[Task to carry out]:
All entries below are to be set down again exactly as given.

----

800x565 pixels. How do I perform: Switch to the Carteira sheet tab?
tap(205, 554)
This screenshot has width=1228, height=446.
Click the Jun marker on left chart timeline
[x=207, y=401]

----

[Answer box]:
800x565 pixels. How do I perform: Switch to the Carteira sheet tab?
tap(205, 554)
This screenshot has width=1228, height=446.
Click the Jun marker on left chart timeline
[x=207, y=401]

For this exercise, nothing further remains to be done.